• _Your task_
Rewrite every line, requests included, from the line with "You are a computer-use" up to and including the line with "pos(469,633)", shifting each coordinate in the answers by adding 112 to it. Leave the pictures out.

• _Data listing_
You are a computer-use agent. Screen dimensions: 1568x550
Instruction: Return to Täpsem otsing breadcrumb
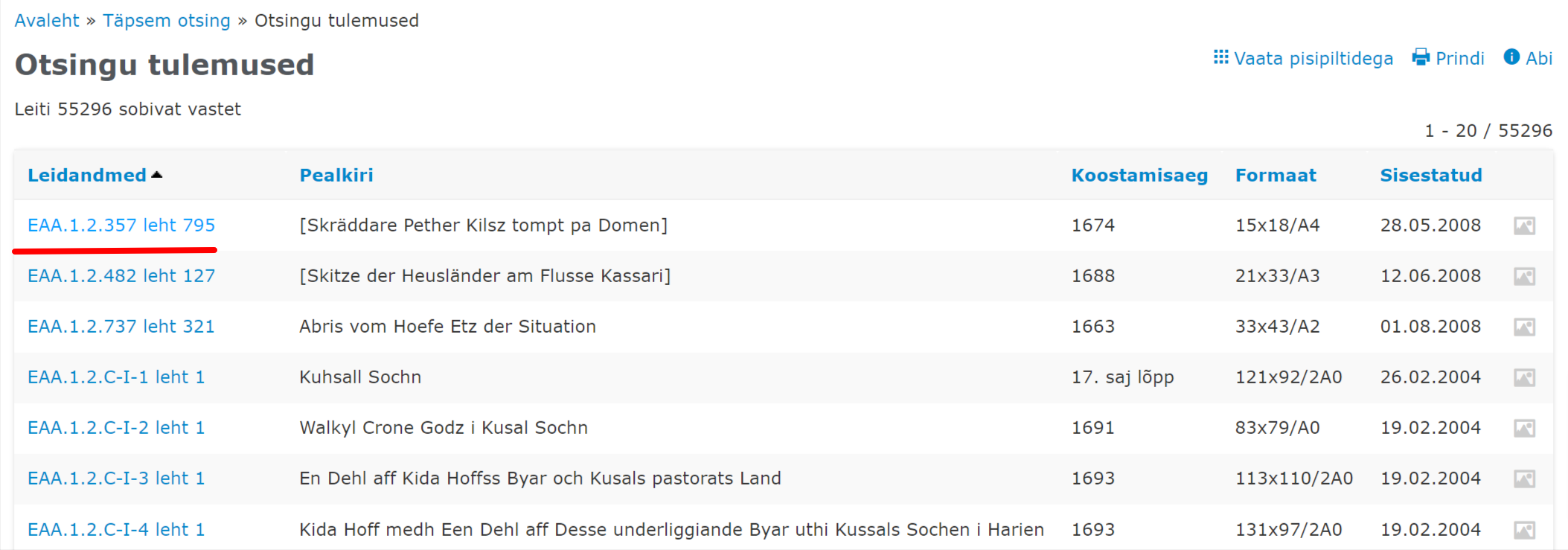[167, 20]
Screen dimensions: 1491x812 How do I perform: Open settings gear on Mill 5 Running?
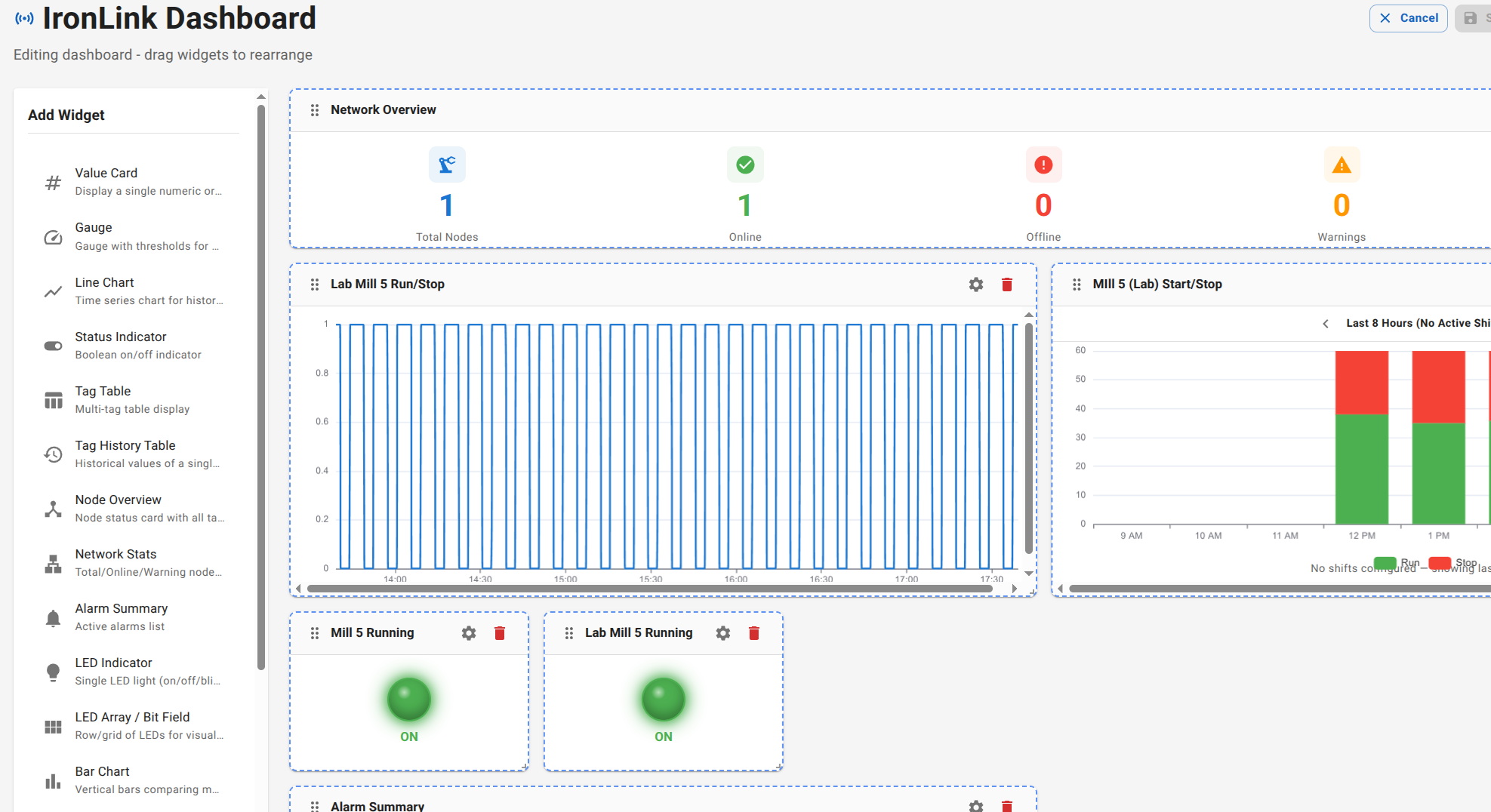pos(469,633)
==
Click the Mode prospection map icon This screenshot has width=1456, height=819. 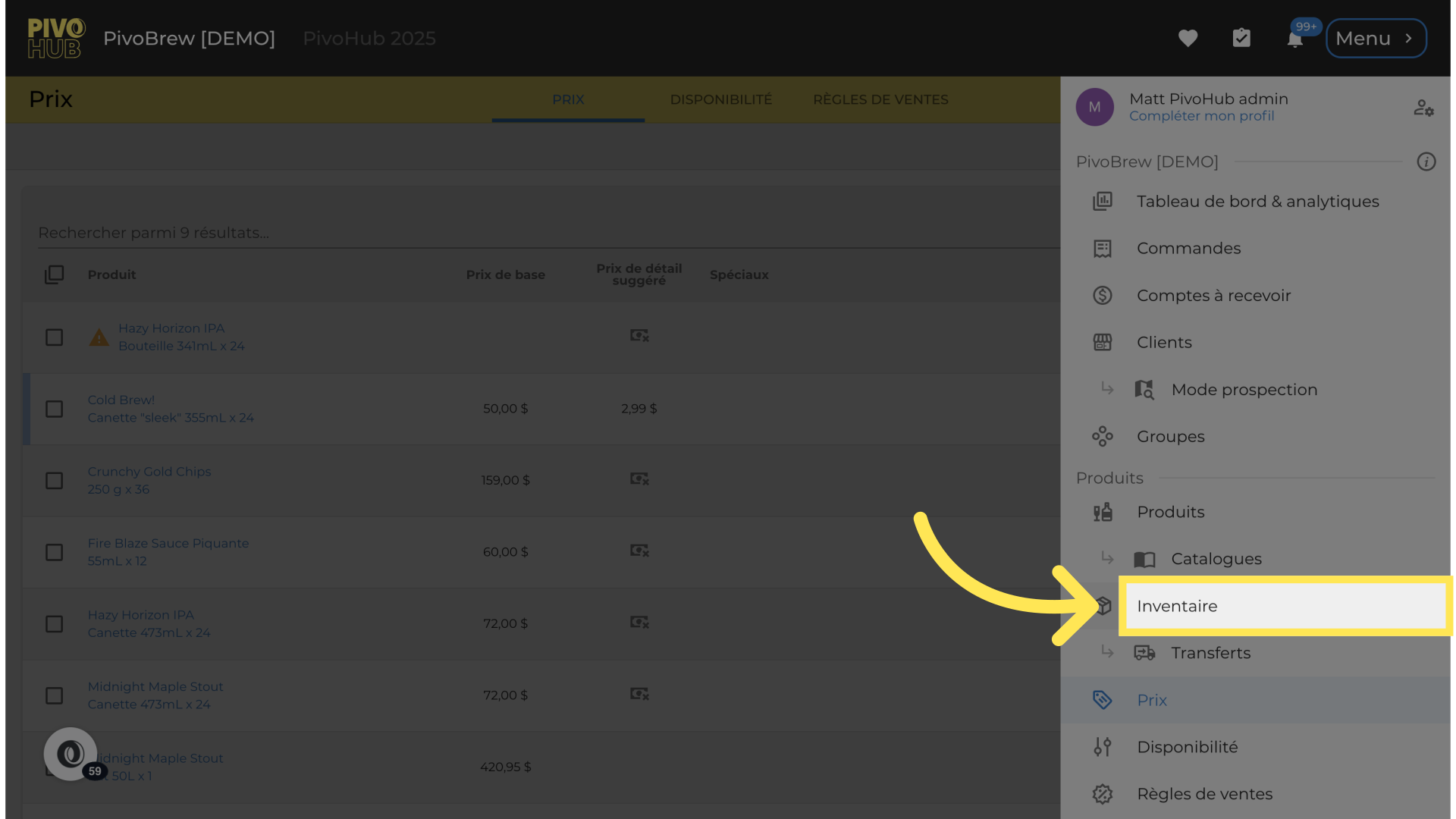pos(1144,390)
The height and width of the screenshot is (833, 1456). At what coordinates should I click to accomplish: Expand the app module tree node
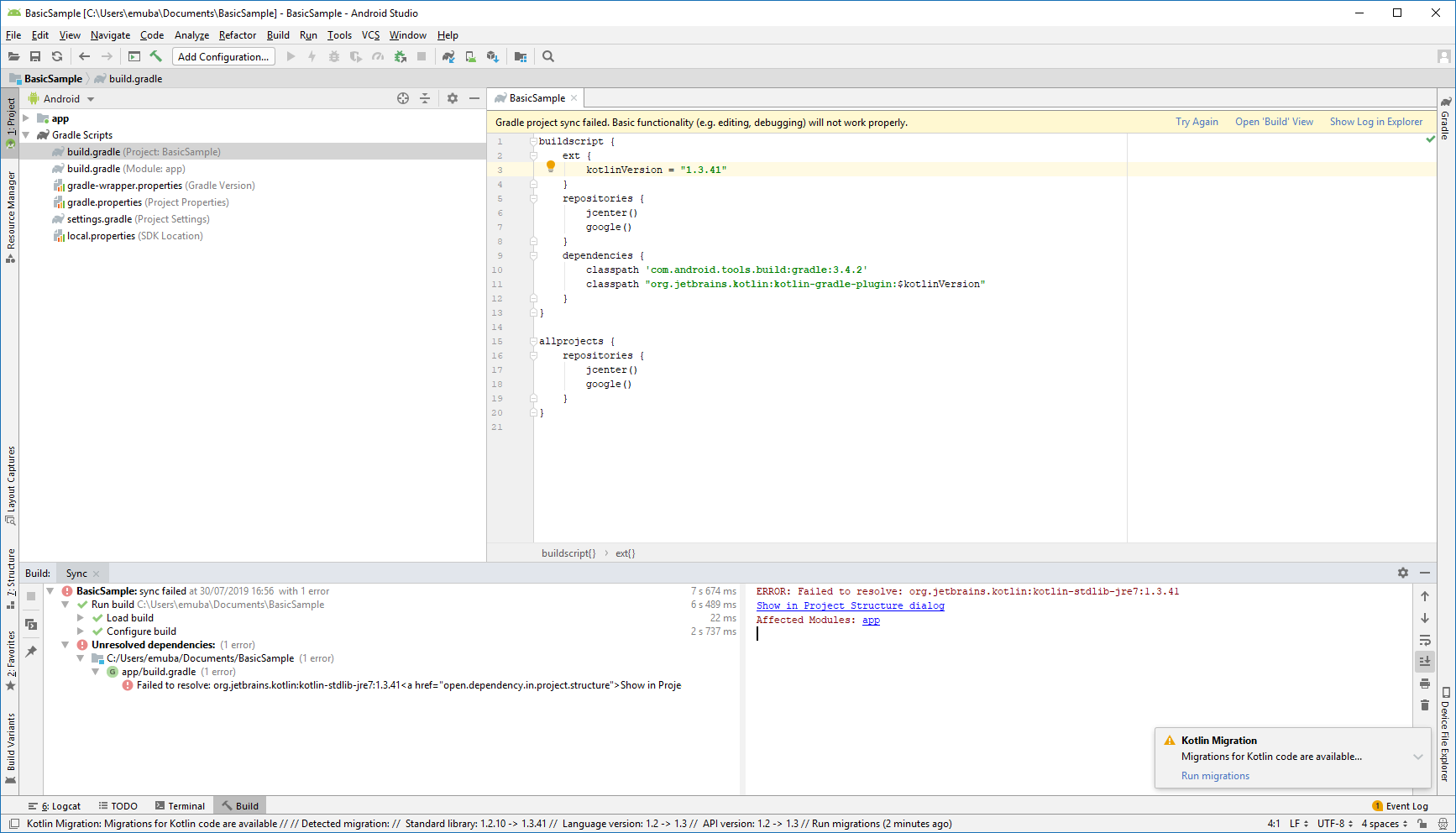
--
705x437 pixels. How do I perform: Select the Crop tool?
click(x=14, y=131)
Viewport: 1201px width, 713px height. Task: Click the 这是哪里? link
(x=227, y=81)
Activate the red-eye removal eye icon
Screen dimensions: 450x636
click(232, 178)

• _Result of the task_
You are a computer-use agent. Screen dimensions: 1568x550
Instruction: Return to Täpsem otsing breadcrumb
[279, 132]
Screen dimensions: 1491x812 How do I perform: Open settings gear on Mill 5 Running?
pos(581,745)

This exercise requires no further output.